= Data section =
[start]

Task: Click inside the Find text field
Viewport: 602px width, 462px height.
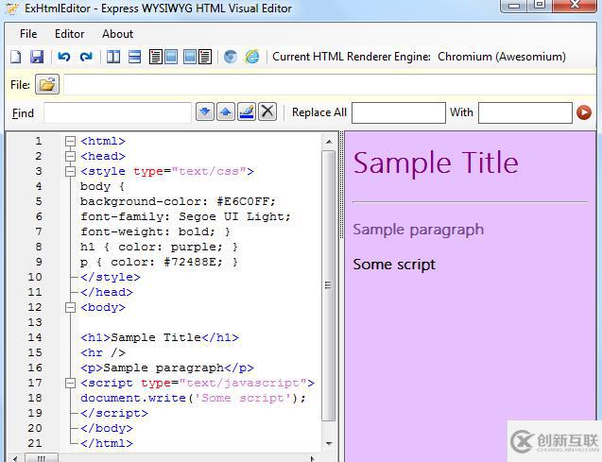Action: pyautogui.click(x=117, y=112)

[end]
[start]

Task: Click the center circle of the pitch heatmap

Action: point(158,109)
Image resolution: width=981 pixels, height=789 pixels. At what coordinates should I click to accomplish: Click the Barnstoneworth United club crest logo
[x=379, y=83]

[end]
[start]

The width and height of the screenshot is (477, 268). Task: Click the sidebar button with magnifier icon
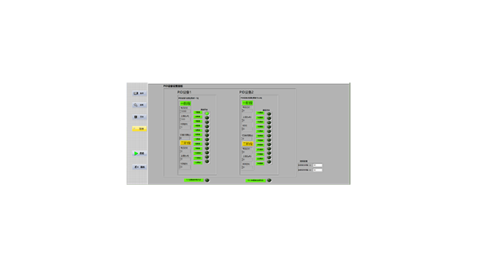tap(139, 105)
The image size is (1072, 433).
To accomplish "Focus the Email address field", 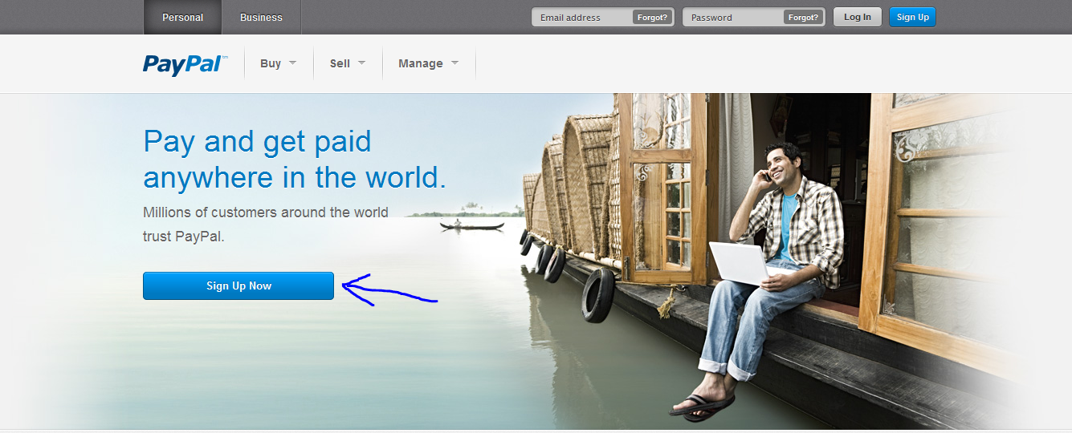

[end]

= Written exercise =
Convert everything from the line containing "Task: Click the center" down to the line containing "[x=379, y=83]" in the data above into a numbered list, omitting blank lines.

= Output of the exercise =
1. Task: Click the center circle of the pitch heatmap
2. Action: point(158,109)
3. Image resolution: width=981 pixels, height=789 pixels. At what coordinates should I click to accomplish: Click the Barnstoneworth United club crest logo
4. [x=379, y=83]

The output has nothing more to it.